## 課題 A
リーダー論を紹介する本文の「2.「志」を具現化するための」から「物事に望まなければならない。」までを、「現場」を「職場」に改めて書き直しなさい。範囲の始めと終わりの語句も含めること。
## 課題 B
リーダー論を紹介する本文の最後の文を受けて、その先を書き継ぎなさい。

== 本文

愚直に実行せよ!人と組織を動かすリーダー論/中谷 巌

日本社会の持つ特質を踏まえながら、優れた「日本型」ビジネスリーダーとなるための4つの資質を、具体的事例を織り交ぜて解説する。

1.高い「志」を持っていること
自信に満ちたリーダーとなるためには、高い志を持って歴史、道徳、倫理などの深い教養を身に着けなければならない。少なくとも外国人に「日本」について語れるだけの教養がなければ、魅力のない退屈な人間と見られる。

2.「志」を具現化するための明確なビジョンを持ち、それを明確に説明する力があること
暗黙知の領域とされる「直感」を概念化し、それを他人に伝えて感動させる力が無ければならない。

3.変革実現に向けて愚直に実行する粘りがあること
頻繁に現場に足を運んで「あの人のためなら一肌脱ごう」と思わせ、日本の強みである「現場の当事者意識の高さ」を活かして現場の力を終結させることが出来なければ、変革は実現せず企業のDNAとはならない。

4.リーダーが理想実現のために「身をもって示す」こと
リーダーが強い意志(コミットメント)を示し、本気であることを全員に伝える必要がある。また、その大義のためなら自己犠牲もいとわない気構えで物事に望まなければならない。

しかし日本は、これまで欧米へ追いつき追い越せが明確な目標であった時代から、社会構造が抜本的に見直される新しい世界へのパラダイムシフトが起こる時期にさしかかってきた。この現代では、これまでの調整型リーダーではなく、トップダウン型のリーダーシップの方が効率がよい。この問題をどのように乗り切っていくのか、答えのない模索が始まっているが、最後の最後に効いてくるのは「愚直な実行力」であろう。

【評価】
★★☆☆☆

【感想】
「入門マクロ経済学」「痛快!経済学」でお馴染みの著者が、多摩大学で「四十歳代CEO養成講座」の塾長としての経験を含めて「PHPビジネスレビュー」の連載に加筆・修正を加えたリーダーシップ論。

筆者が主張するリーダー論より、下記の視点が興味深く勉強になった。

・日本社会は「中空構造」(中心に立つものが無為の存在であり、まわりの意見を聞いてバランスを意識したコンセンサス型の意思決定を重視)という特徴があり、これが時代に相まって社会の効率性・安定性を高めることに貢献した。そのため、強力な自己主張を持つ西洋型の英雄的リーダーは日の目を見なかった。

====
== 資料

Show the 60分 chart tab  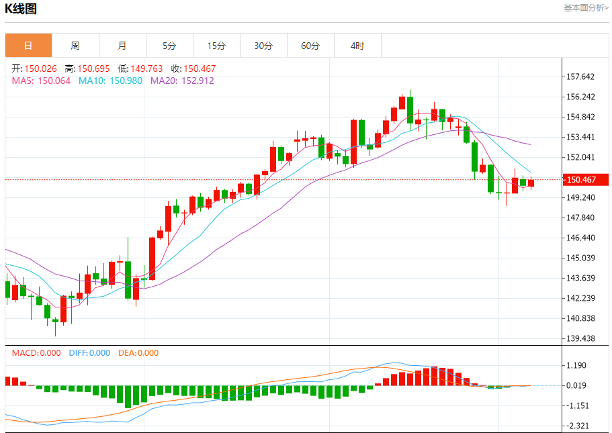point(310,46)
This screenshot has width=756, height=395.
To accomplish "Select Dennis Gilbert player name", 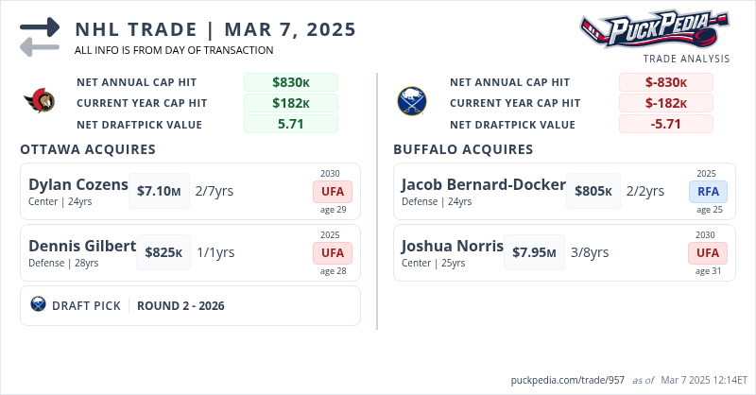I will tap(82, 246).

====

## 解答 A
2.「志」を具現化するための明確なビジョンを持ち、それを明確に説明する力があること
暗黙知の領域とされる「直感」を概念化し、それを他人に伝えて感動させる力が無ければならない。

3.変革実現に向けて愚直に実行する粘りがあること
頻繁に職場に足を運んで「あの人のためなら一肌脱ごう」と思わせ、日本の強みである「職場の当事者意識の高さ」を活かして職場の力を終結させることが出来なければ、変革は実現せず企業のDNAとはならない。

4.リーダーが理想実現のために「身をもって示す」こと
リーダーが強い意志(コミットメント)を示し、本気であることを全員に伝える必要がある。また、その大義のためなら自己犠牲もいとわない気構えで物事に望まなければならない。

## 解答 B
・日本人は外国の新たな考えや制度、知識などをうまく選択・吸収し、やがて時間をかけて同化するという「日本化プロセス」を得意としてきた。外来の仏教と伝統的な神道信仰を融合させた神仏共存体制や、米国の技術を吸収して独自のイノベーションを起こすことで圧倒的な競争力を誇っている自動車産業も「日本化プロセス」の好例とみる。世界第二位の経済大国になれた日本人の「日本化能力」が、二十一世紀も発揮されるかが日本の将来を決める。

また、日本の特質を突き詰めると、結局「わび」「さび」に行き着いたところが、ベストセラーの『国家の品格』に通じるところがあり、これが日本文化の真髄なのかもしれない。しかし、それがわかる大人が、貴方の周りに居てますか?

一方で、「身をもって示す」ことの究極が「自己犠牲」であるとして「生け贄」をその例として持ち出す部分は、少し眉唾物。全体の構成から見ると、この部分は無くてもよいと思うのだが残念。

【お気に入り】
なし

【目次】
第1章 日本型リーダーシップ
 1 すぐれたリーダーになるための四つの資質
 2 日本における「中空構造」とリーダーシップ
 3 「日本型」リーダーシップとは?
第2章 「志」を高く持つ
 1 「自信に満ちた志のあるリーダー」になるために
 2 リーダーたるもの、すべからく「教養」を身につけよ
 3 リーダーの「質」を決めるのは、深い「人間理解」である
第3章 「説明能力」と「大局観」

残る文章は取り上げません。